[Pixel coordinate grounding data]
↓↓↓
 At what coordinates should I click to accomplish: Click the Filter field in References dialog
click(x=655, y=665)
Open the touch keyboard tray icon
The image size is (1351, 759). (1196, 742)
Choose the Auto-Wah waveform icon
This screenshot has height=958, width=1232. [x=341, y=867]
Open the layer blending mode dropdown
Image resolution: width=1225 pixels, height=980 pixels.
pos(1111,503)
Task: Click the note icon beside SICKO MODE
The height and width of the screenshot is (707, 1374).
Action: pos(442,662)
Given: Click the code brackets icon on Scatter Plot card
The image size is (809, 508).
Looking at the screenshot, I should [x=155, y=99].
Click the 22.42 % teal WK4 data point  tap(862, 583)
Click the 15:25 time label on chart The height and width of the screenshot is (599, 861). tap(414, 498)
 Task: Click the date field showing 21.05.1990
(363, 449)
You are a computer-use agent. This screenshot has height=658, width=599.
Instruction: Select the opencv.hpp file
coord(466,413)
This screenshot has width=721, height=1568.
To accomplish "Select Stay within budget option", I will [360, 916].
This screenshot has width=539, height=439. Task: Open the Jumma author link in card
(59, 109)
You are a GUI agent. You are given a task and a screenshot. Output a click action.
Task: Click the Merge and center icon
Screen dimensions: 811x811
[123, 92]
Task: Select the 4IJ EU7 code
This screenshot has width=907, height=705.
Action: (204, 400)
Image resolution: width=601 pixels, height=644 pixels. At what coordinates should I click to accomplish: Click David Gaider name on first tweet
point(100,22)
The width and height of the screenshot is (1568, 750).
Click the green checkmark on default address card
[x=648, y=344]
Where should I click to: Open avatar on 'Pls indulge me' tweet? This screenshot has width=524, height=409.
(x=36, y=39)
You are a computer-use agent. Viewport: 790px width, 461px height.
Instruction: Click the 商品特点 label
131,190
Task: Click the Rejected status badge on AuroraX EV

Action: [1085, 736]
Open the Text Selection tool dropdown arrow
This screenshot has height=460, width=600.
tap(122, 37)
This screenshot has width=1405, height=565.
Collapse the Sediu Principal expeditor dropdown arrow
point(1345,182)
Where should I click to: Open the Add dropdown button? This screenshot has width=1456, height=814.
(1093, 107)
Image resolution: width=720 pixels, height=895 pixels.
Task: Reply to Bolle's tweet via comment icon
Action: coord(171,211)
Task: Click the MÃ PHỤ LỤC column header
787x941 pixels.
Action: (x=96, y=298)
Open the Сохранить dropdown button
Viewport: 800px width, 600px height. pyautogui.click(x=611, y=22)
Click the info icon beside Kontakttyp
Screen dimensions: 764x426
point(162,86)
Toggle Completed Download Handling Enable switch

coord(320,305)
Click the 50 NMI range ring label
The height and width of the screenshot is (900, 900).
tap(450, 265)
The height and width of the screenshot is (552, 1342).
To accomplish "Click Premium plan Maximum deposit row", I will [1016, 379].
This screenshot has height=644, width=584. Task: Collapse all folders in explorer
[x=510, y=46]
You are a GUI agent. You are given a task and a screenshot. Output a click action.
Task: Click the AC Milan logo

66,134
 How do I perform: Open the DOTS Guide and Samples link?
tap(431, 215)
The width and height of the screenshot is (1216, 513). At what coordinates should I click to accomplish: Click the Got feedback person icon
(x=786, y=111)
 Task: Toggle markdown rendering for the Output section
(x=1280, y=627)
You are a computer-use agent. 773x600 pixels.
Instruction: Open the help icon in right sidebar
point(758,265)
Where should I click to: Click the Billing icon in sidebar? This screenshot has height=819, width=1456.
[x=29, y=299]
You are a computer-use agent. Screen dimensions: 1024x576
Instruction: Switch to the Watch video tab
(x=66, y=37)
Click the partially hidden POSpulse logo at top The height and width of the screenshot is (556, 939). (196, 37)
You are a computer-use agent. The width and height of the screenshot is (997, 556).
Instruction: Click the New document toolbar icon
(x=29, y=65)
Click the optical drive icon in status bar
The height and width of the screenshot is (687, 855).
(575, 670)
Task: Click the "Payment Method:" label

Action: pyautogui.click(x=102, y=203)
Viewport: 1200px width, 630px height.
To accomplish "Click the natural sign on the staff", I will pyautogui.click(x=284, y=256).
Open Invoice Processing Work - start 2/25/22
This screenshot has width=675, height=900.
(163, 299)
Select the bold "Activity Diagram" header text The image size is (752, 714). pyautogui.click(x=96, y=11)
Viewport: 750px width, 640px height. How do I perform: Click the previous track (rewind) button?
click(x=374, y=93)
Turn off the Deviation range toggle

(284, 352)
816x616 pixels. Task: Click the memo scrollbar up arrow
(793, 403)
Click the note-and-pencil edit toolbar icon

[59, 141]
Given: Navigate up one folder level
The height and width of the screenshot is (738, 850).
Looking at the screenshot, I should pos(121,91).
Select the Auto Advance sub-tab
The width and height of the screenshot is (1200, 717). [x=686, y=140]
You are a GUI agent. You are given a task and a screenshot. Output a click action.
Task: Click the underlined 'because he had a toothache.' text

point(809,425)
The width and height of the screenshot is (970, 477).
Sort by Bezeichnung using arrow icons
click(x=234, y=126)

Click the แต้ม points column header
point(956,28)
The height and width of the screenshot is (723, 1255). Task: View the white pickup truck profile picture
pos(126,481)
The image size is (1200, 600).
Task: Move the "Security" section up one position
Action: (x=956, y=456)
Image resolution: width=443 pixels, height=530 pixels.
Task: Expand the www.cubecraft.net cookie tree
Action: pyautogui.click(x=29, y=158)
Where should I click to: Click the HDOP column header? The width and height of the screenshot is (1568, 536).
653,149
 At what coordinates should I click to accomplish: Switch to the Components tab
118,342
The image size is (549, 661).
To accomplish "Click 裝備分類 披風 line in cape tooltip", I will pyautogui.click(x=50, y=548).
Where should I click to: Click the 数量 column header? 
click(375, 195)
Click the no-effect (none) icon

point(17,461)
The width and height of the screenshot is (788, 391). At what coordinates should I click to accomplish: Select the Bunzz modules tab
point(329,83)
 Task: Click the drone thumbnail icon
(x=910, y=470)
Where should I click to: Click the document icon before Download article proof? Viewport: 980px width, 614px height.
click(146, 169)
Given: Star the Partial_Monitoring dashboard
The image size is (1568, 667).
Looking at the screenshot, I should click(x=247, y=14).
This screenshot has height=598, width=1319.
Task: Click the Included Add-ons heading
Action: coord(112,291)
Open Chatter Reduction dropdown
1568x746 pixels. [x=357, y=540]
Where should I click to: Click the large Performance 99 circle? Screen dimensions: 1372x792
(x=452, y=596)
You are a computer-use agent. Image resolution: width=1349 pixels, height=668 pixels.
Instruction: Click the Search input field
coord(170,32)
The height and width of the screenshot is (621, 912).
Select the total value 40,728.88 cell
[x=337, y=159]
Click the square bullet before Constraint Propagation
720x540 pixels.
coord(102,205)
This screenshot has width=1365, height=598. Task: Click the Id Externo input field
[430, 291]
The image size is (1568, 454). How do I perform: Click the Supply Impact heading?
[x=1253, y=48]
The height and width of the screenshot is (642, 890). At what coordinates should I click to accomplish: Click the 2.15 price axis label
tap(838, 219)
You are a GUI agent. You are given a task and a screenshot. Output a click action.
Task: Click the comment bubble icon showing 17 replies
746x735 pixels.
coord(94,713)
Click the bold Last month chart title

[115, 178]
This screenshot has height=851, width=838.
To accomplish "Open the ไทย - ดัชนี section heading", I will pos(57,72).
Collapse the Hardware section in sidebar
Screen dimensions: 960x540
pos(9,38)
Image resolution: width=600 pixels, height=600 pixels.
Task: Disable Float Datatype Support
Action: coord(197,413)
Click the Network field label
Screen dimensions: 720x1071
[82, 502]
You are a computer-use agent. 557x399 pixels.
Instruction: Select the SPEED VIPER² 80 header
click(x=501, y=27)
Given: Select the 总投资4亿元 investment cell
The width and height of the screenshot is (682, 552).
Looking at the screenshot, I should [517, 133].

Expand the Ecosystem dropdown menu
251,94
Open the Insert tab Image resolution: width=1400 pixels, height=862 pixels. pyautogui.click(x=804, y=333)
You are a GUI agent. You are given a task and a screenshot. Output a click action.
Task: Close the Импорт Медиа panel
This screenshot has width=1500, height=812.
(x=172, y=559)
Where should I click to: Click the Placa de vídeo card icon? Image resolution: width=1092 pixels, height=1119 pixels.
↑↑↑
## Exercise brief
Copy from the line with "Open the Insert" to the final line of the records, inclusive, and add nothing else.

## Output
Open the Insert tab Image resolution: width=1400 pixels, height=862 pixels. pyautogui.click(x=804, y=333)
You are a GUI agent. You are given a task and a screenshot. Output a click action.
Task: Close the Импорт Медиа panel
This screenshot has width=1500, height=812.
(x=172, y=559)
Where should I click to: Click the Placa de vídeo card icon? Image resolution: width=1092 pixels, height=1119 pixels.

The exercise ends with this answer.